*** Reading text ***

This might be a foretaste of a future Iranian revolution, should one occur. The IRGC, like the Shabiha, is not loyal to the regime alone–they have growing interests in the economy, including in the black market. If the Islamic Republic starts to fall apart, elements of the Pasdaran might start playing both sides in much the same fashion.
This is not the only unsettling news about semi-official forces moving weapons. There have been reports in the Israeli media that Hezbollah has taken possession of some of Syria’s formidable arsenal of chemical weapons. If they can integrate these into their array of rockets, Israel will be at a new level of vulnerability. Reports indicate that perhaps 40% of the Israeli population does not have gas masks. An all-out Hezbollah rocket attack would be a disaster for Israel; a chemical attack would be even worse. This prospect could shape Israel’s strategic calculations toward Hezbollah and its allies Syria and Iran.

***

Tasks to complete —
1) Answer these about the text on Iran and Hezbollah:
(a) Besides the regime, where does the IRGC have growing interests?
(b) About what share of the Israeli population may not have gas masks?
(c) Whose chemical weapons has Hezbollah reportedly taken?
2) Duplicate everything in the text on Iran and Hezbollah from "This might be" down to "the same fashion.".

*** Data extract ***

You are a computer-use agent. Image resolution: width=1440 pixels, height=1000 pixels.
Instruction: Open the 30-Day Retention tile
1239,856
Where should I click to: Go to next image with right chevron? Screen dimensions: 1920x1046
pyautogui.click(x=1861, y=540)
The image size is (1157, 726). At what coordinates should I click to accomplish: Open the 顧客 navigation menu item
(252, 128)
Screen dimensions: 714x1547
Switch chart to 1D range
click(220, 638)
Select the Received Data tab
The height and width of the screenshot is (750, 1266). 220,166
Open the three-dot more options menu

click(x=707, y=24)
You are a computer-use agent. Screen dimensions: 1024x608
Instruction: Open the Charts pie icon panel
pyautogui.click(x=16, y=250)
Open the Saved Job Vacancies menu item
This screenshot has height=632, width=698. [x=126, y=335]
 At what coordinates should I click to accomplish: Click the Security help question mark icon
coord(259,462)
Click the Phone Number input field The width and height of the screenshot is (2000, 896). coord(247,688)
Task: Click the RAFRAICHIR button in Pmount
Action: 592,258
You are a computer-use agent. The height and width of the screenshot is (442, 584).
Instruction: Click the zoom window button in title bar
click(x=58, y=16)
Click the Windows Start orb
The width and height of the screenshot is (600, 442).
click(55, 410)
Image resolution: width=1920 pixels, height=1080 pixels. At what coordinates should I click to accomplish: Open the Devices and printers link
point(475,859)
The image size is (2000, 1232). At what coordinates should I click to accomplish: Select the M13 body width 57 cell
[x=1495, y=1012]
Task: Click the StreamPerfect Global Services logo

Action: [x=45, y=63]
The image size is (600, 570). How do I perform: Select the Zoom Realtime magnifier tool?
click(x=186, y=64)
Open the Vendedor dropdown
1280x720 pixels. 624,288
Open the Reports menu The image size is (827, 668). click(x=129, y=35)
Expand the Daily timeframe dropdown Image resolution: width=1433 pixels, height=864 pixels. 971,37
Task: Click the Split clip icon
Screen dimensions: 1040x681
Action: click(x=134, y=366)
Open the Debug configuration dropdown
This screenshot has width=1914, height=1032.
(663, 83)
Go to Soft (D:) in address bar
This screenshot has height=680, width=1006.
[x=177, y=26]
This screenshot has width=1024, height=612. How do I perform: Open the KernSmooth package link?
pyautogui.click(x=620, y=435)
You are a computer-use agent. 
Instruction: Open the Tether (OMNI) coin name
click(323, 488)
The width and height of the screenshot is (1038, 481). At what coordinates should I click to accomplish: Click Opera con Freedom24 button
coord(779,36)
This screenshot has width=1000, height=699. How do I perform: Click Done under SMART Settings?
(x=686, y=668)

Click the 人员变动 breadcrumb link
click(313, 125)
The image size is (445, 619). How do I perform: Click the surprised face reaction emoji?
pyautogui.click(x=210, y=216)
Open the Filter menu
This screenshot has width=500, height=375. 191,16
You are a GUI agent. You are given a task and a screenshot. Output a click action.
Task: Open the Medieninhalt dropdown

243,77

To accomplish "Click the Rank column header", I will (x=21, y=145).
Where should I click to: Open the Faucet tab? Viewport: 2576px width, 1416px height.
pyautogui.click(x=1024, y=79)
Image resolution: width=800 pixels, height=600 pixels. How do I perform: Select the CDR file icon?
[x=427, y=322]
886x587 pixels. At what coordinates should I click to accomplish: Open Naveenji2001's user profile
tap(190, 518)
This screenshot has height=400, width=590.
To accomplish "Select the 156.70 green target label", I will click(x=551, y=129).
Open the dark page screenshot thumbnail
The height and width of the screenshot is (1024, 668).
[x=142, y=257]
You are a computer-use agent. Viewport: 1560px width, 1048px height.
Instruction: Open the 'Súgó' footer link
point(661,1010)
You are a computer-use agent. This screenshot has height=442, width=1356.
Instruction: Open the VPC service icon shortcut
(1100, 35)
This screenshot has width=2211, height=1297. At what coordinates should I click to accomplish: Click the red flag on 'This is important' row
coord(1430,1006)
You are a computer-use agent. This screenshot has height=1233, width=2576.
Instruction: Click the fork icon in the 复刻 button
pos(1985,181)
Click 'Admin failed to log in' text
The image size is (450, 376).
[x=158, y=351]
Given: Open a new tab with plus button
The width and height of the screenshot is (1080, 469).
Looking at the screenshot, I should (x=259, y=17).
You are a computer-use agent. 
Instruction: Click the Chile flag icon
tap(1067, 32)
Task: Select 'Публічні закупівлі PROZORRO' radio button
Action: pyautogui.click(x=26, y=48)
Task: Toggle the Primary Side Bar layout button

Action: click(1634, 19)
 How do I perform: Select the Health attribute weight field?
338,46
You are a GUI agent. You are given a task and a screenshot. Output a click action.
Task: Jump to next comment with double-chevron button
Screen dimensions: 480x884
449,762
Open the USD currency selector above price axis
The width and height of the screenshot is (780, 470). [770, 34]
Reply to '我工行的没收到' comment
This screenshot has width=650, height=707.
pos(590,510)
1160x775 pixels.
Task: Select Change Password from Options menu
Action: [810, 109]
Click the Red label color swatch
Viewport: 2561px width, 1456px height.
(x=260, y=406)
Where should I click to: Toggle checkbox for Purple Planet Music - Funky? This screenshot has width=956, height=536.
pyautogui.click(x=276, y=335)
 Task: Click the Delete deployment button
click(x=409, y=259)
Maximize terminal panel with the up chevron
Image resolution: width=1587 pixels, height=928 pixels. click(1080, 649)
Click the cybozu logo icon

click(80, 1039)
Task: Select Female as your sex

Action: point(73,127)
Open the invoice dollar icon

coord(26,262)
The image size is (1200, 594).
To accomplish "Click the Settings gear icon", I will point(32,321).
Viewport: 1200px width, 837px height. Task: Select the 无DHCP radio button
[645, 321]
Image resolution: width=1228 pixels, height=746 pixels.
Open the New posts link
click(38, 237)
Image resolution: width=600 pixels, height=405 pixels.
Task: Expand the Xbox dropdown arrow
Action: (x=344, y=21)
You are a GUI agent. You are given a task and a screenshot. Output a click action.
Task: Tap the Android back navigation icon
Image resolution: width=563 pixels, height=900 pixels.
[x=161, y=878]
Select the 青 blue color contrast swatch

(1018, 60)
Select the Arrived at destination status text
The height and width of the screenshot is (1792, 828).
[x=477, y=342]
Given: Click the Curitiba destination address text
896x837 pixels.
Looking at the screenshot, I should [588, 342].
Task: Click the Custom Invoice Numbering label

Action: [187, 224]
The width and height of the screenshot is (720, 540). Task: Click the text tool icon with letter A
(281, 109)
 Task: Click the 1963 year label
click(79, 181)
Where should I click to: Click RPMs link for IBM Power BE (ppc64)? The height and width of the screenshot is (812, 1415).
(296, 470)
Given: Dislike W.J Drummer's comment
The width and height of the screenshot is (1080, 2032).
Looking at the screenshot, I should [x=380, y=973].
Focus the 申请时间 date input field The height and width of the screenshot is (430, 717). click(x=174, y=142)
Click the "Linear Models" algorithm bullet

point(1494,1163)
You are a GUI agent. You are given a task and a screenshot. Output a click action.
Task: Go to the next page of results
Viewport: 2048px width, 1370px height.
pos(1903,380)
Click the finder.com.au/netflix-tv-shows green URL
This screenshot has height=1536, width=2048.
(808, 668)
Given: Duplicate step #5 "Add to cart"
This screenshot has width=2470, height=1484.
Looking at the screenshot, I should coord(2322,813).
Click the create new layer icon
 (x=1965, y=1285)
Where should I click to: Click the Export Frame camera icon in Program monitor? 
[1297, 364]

***

Results by task —
1)
(a) The economy, including the black market.
(b) Perhaps 40%.
(c) Syria's.

2)
This might be a foretaste of a future Iranian revolution, should one occur. The IRGC, like the Shabiha, is not loyal to the regime alone–they have growing interests in the economy, including in the black market. If the Islamic Republic starts to fall apart, elements of the Pasdaran might start playing both sides in much the same fashion.